→ **WHAT YOU WILL DO**: Please repeat, exactly as written, every line from the one containing "This screenshot has width=1292, height=603." through the last line of the records, both included, and leave out any pictures.

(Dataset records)
☆ ☆ ☆ ☆ ☆

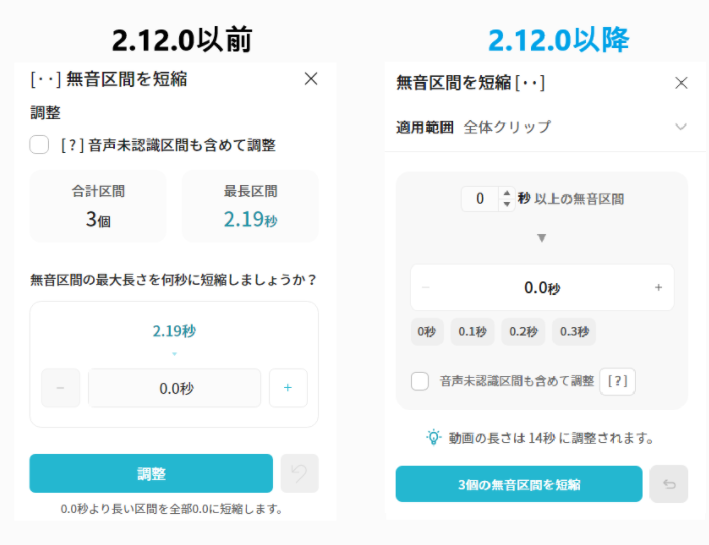Decrease 0.0秒 with minus in new panel
709x545 pixels.
point(425,288)
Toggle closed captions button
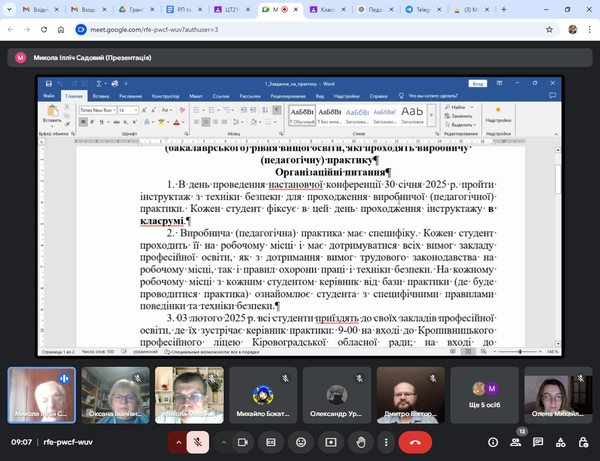This screenshot has width=600, height=461. coord(271,440)
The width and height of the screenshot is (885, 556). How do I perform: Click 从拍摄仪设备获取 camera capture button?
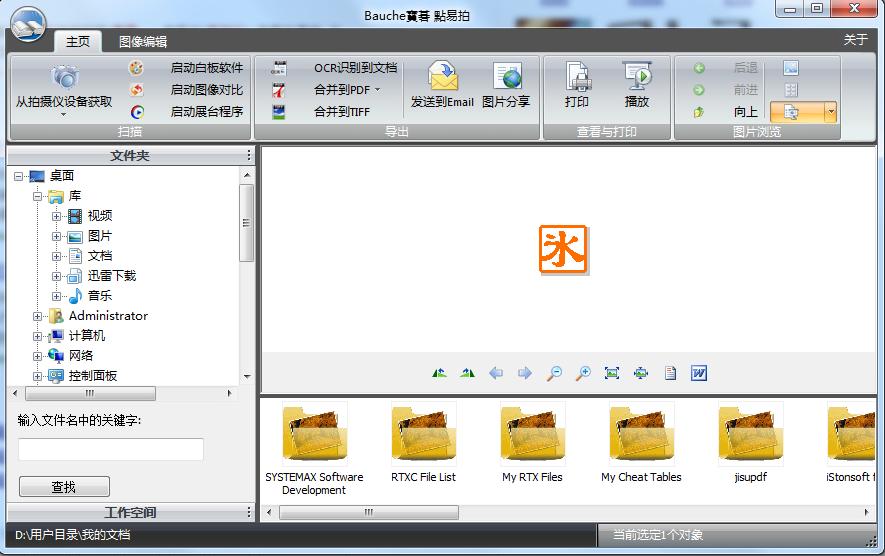[64, 88]
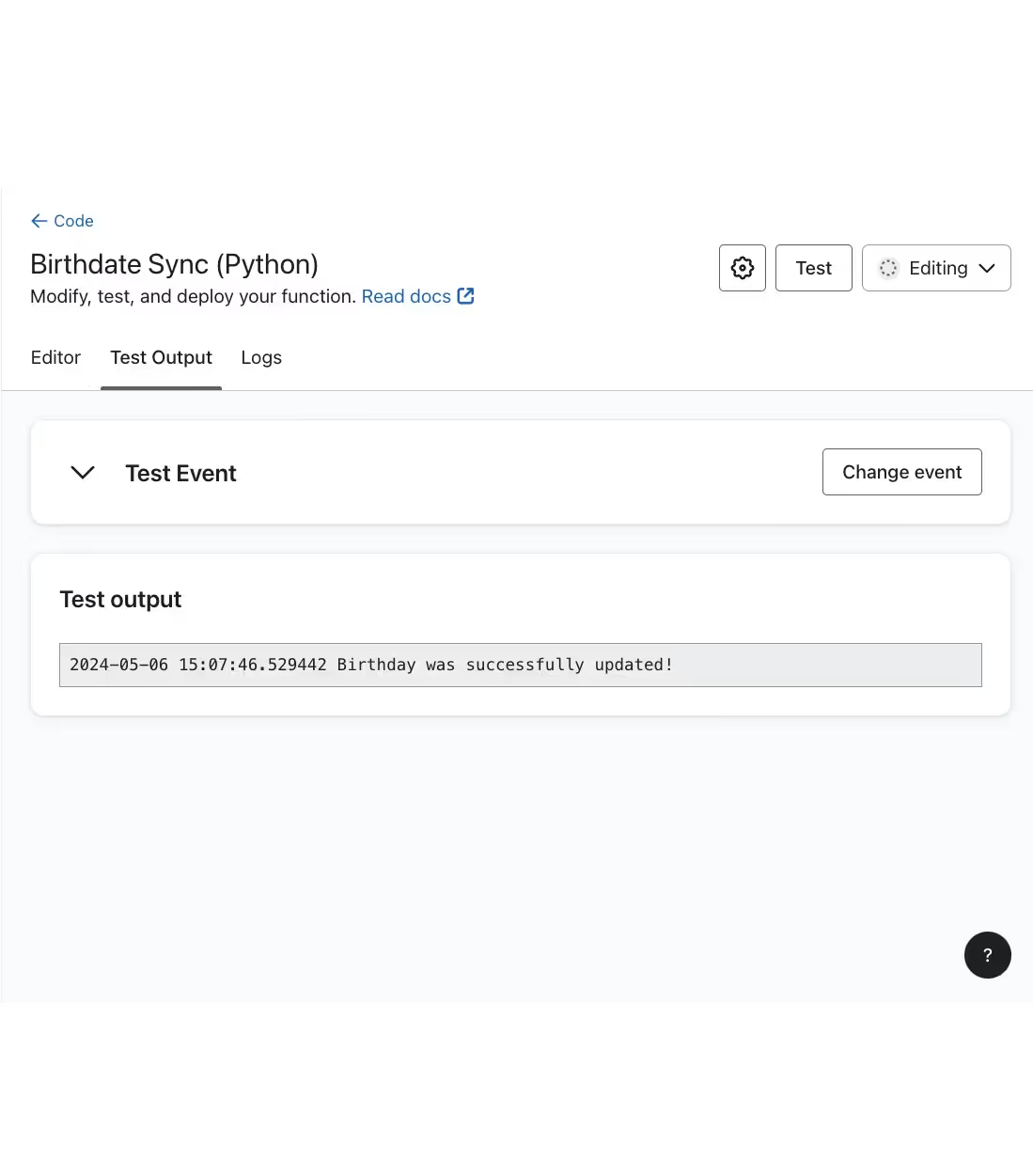Go to the Logs tab
The height and width of the screenshot is (1176, 1033).
click(x=261, y=357)
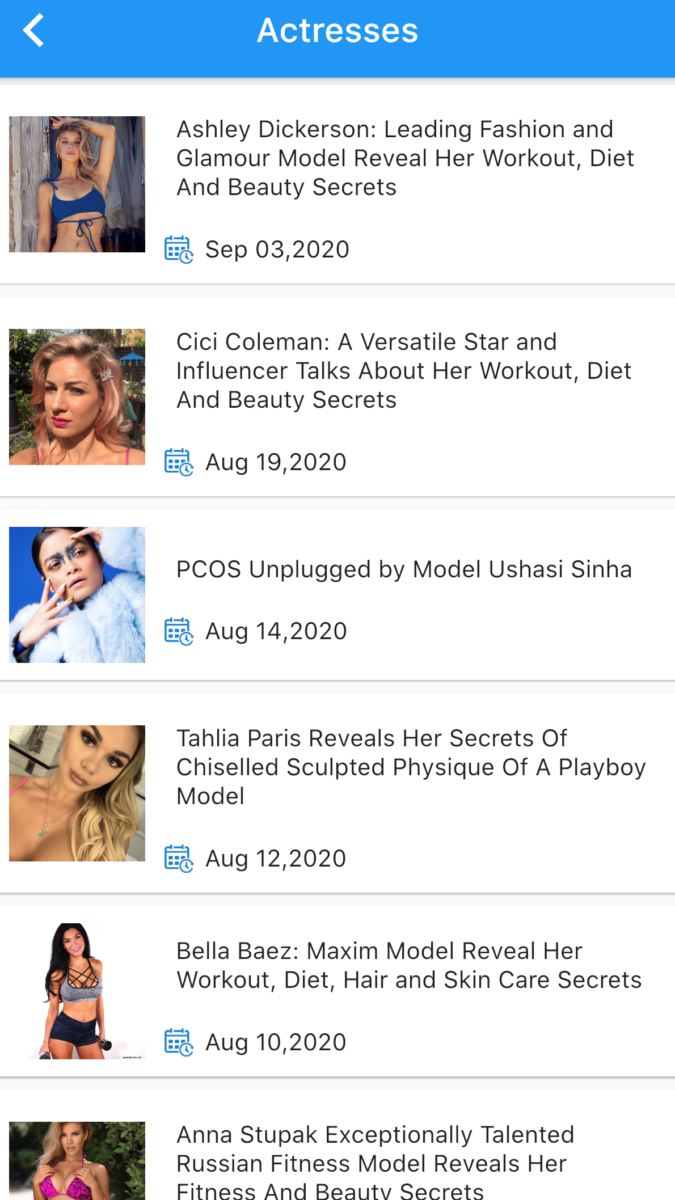Read Anna Stupak Russian Fitness Model headline
The height and width of the screenshot is (1200, 675).
(375, 1163)
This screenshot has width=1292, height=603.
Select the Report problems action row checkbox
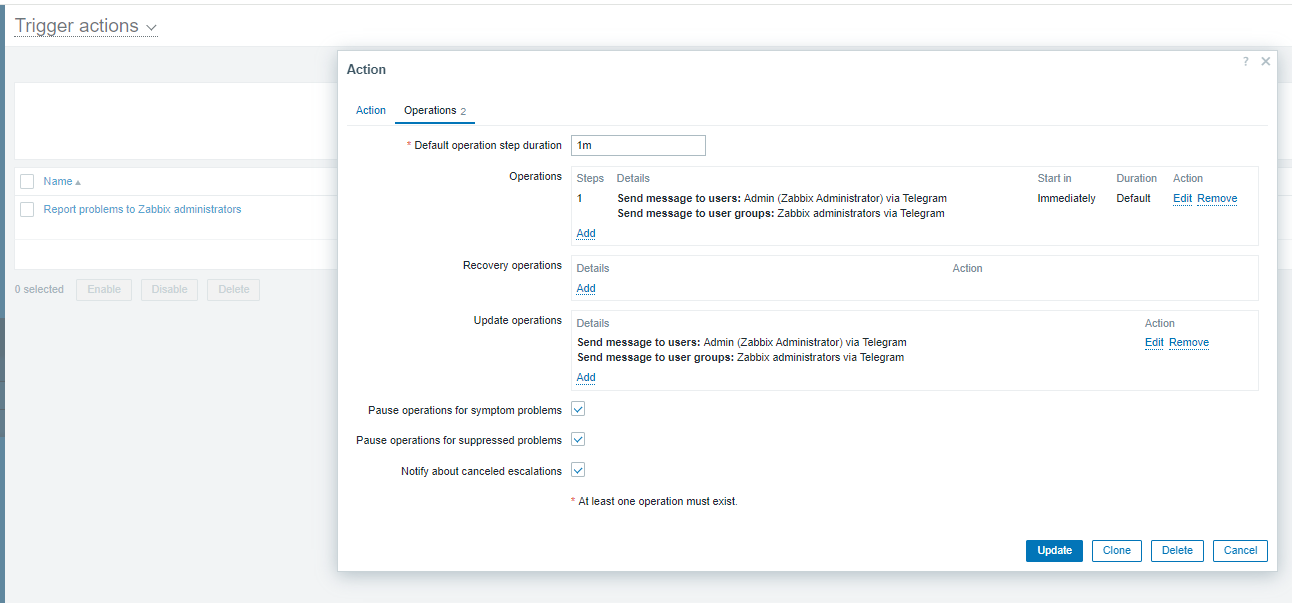point(27,210)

☆ ☆ ☆ ☆ ☆

→ **OUTPUT OF THE TASK**:
This screenshot has width=1292, height=603.
Select the Report problems action row checkbox
point(27,210)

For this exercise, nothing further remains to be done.